In 1384, the King's uncle, John of Gaunt, Duke of Lancaster, took out a lawsuit against Dalyngrigge to try to restrain him from interference with the Duke's recently acquired Sussex estates. Resentment of the powerful Duke of Lancaster and his estates was felt by many of the Sussex gentry, and Dalyngrigge was essentially representing their grievances. 

Dalyngrigge's behaviour in court, where he appeared in his own defence, was violent and unruly and gives a good indication of his personality; twice during the proceedings, he threw down the gauntlet in court. His action seems to imply that he saw the case more as a matter of honour than of legality. His concern was fundamentally that his local standing was threatened by John of Gaunt's acquisition and authority over neighbouring estates. John of Gaunt won his lawsuit and Dalyngrigge suffered an almost £1000 fine for contempt and was ordered to be kept in 'safe and secure custody' of the sheriff until paid. 

Sir Edward's patron, the 11th Earl of Arundel, was able to intercede for him with the King after the Duke had departed England on 9 July 1386 when he sailed his army to Brest and on to Corunna and so Dalyngrigge was returned to the Parliament soon after without ever paying the fine.

England had been at war with France on-and-off since the 1330s when King Edward III laid claim to the French throne. Due to a number of attacks by the French on towns on the southern English coast, there was a good reason for building a well-defended castle close to the south coast. At the time, the River Rother was still navigable as far as Bodiam and the French could easily have sailed an invading or raiding force there. Consequently, King Richard II issued a royal licence to Dalyngrigge in October 1385 to crenellate his manor house at Bodiam. The licence, in Latin, stated:

In addition to the licence to crenellate, Sir Edward was granted a royal licence to divert a stream from "Dalyngreggesbay", upstream in Salehurst, to Bodiam to power a watermill. The mill was situated to the south of the site for Sir Edward's new castle between the castle and the River Rother, fed by a large mill-pond.
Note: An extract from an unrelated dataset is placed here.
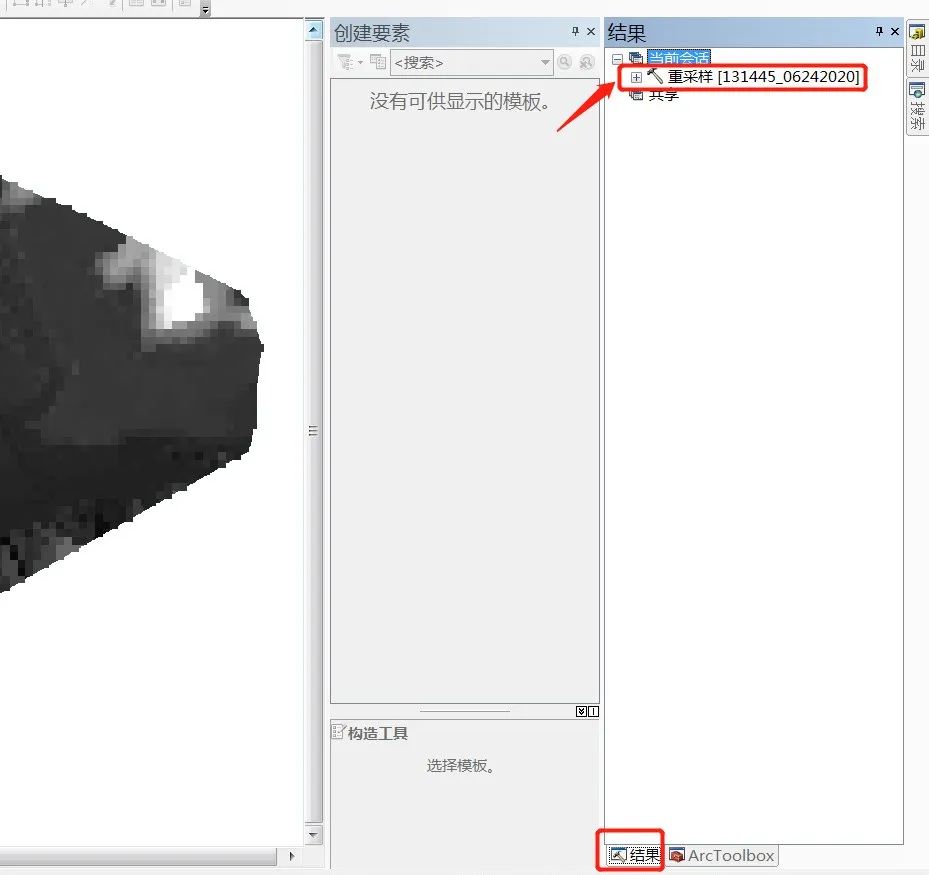Screen dimensions: 929x875
Task: Toggle auto-hide pin on 结果 panel
Action: click(879, 32)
In 1386-87, Sir Edward was appointed Captain of Brest, and due to his having to spend his time in France is unlikely to have been present to oversee the first stages of his new castle.
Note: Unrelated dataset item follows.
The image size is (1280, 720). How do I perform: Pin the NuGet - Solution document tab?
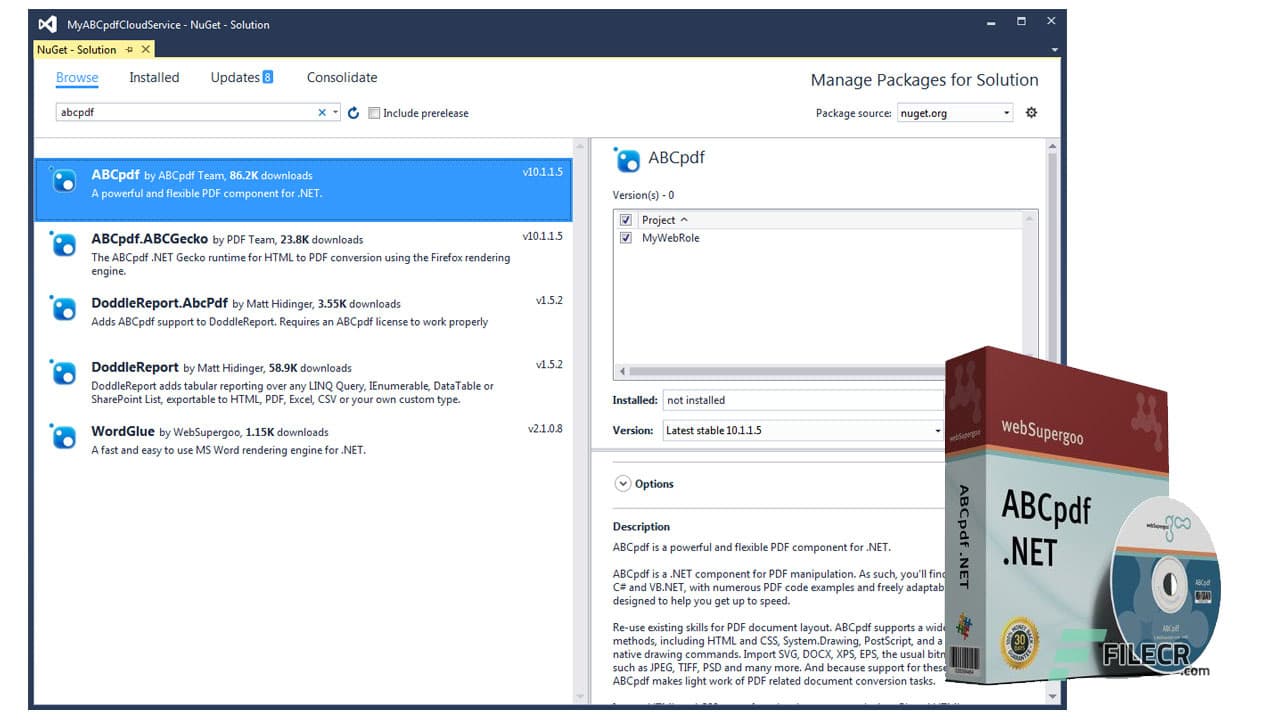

By 1390, the threat of war with France had receded. Sir Edward was appointed to several commissions, such as to conclude a truce with France, to make conditions with the Count of Flanders and with the people of Ghent, Bruges and Ypres, and to survey the castles and fortresses of Calais and Picardy. 

In 1390, he was one of the nine knights who attached their seal to a letter sent to the Pope deploring the excesses of the Church. Sir Edward's status in the country was further reflected in 1392 when he was appointed as Warden of London by King Richard II when civic liberties were suspended from May to September of that year.

By the time his castle at Bodiam was completed in about 1390, Dalyngrigge did not have long to enjoy it, as he died some time between July 1393 and August 1394.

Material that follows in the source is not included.